Iran's Revolutionary Guards Corps has successfully test-fired a naval missile, the semi-official news agency Tasnim said on Thursday, a move likely to heighten concern in Washington, whose warship operate in the waters near Iran.
Tasnim said the missile, called the Hormuz-2, could destroy moving targets at sea at ranges up to 300 kilometres. The missile was built in Iran, Tasnim said.
"The naval ballistic missile called Hormuz-2 this week has successfully destroyed a target which was 250km away," said Amir Ali Hajizadeh, commander of the Islamic Revolutionary Guard Corps (IRGC) Aerospace Force, according to Tasnim.
The missile test is the latest event in a long-running rivalry between Iran and the United States in and around the Strait of Hormuz, which guards the entrance to the Gulf.
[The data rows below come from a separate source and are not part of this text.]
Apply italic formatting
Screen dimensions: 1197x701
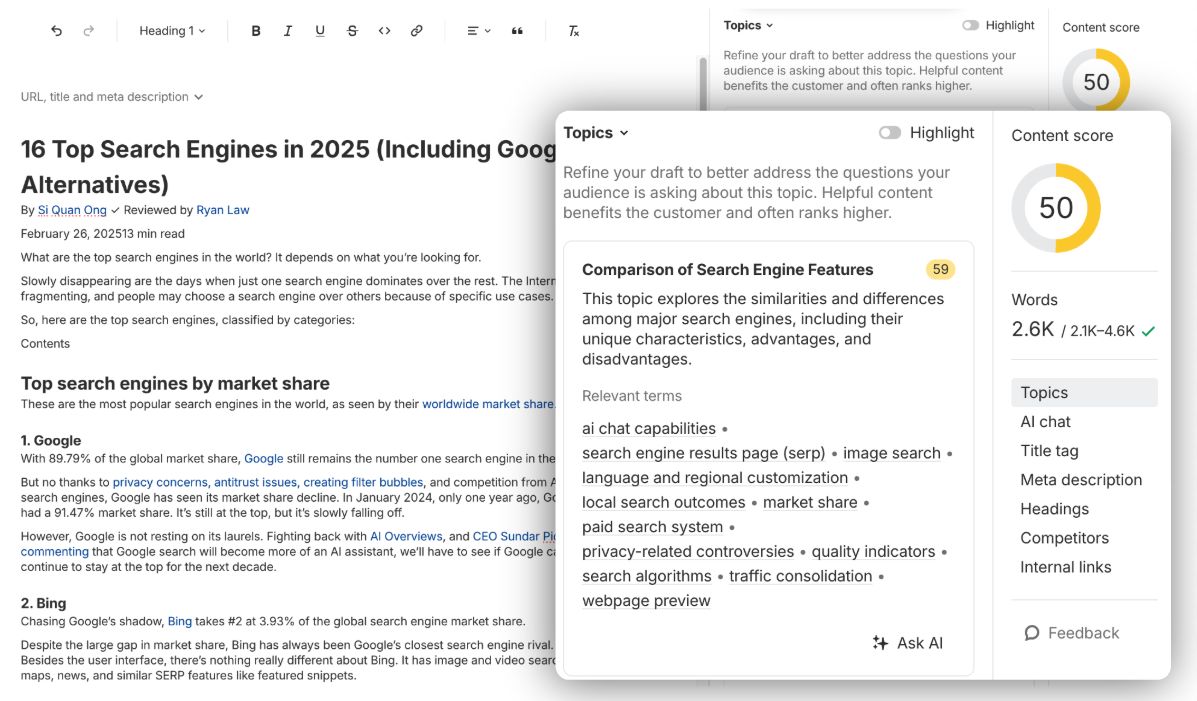tap(287, 31)
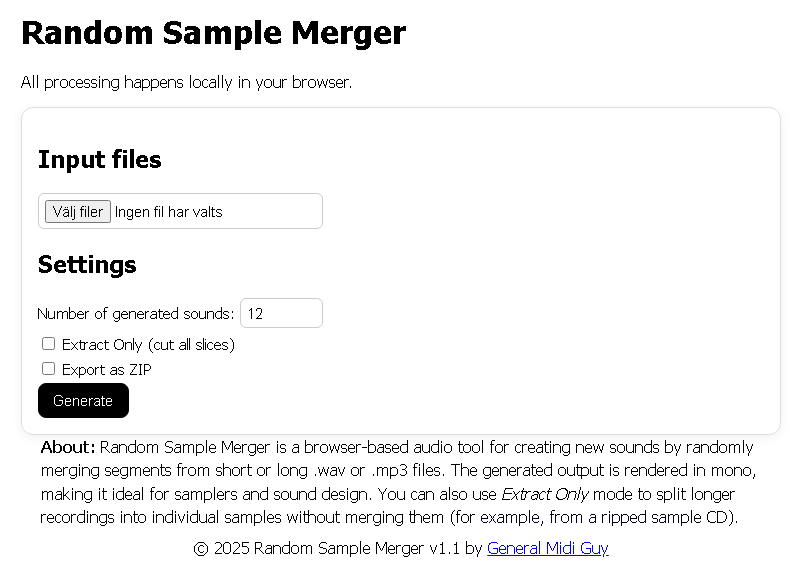Screen dimensions: 808x578
Task: Click the 'Number of generated sounds:' label
Action: (x=135, y=314)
About 20 per cent of the world's oil passes through the waterway, which is less than 40km wide at its narrowest point.
Most recently, several Iranian fast-attack boats came within 550 metres of America's USNS Invincible, a tracking ship, forcing it to change direction.
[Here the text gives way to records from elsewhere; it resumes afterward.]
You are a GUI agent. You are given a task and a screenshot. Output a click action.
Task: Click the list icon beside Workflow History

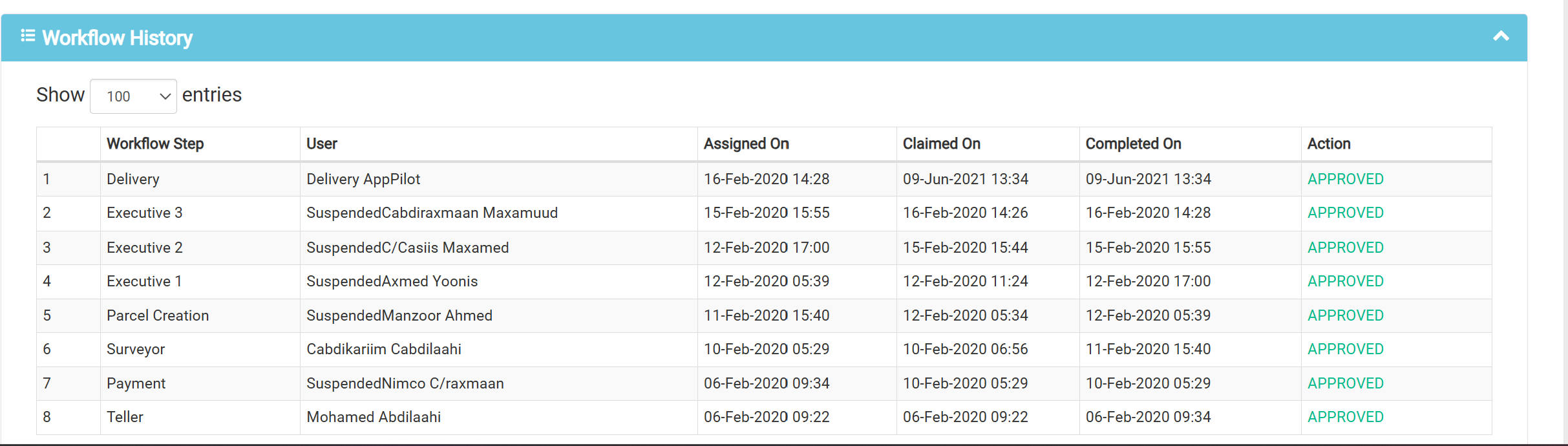[x=28, y=36]
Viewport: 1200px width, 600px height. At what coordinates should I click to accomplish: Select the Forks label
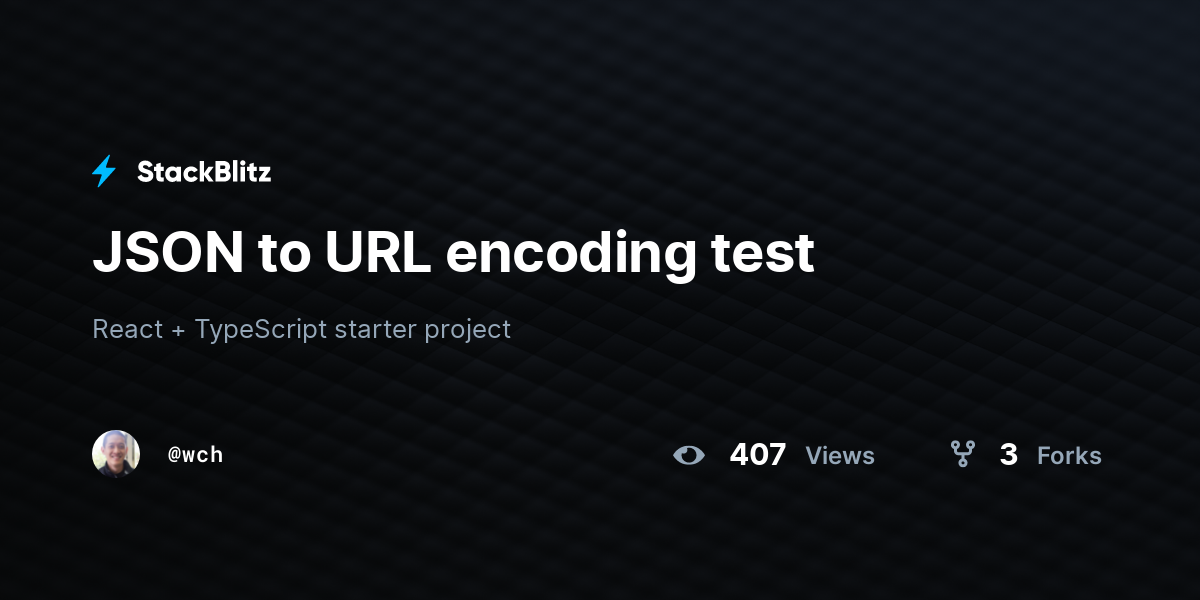point(1069,456)
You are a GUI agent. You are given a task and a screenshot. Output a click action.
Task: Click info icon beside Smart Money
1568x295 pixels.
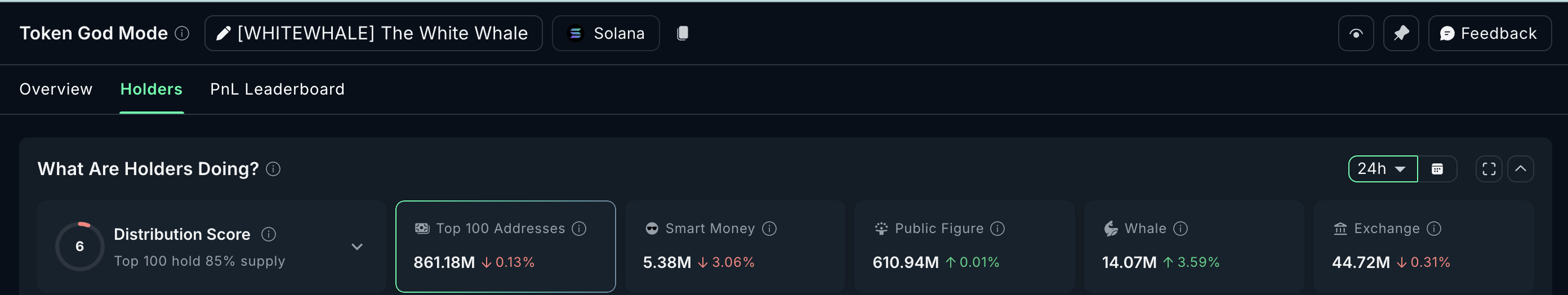point(769,229)
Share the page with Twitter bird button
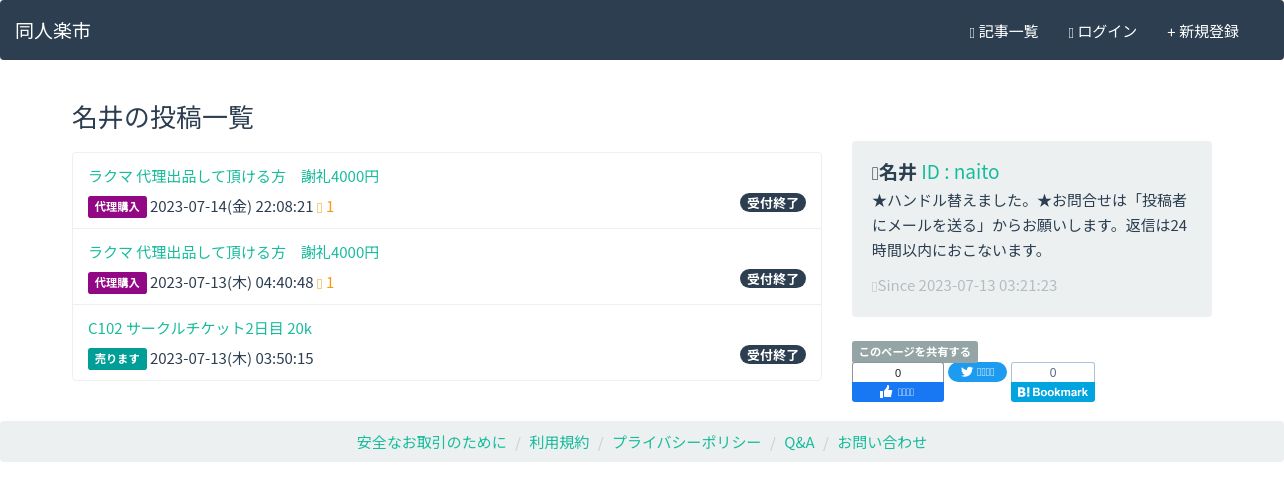Viewport: 1284px width, 488px height. click(x=977, y=372)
A Revolutionary Guards commander told Iranian state media on Wednesday that it was the fault of the US ship, warning the United States of the "irreversible consequences of such unprofessional actions".
In January, a US destroyer fired three warning shots at four Iranian fast-attack boats near the Strait after they closed in at high speed and disregarded repeated requests to slow down.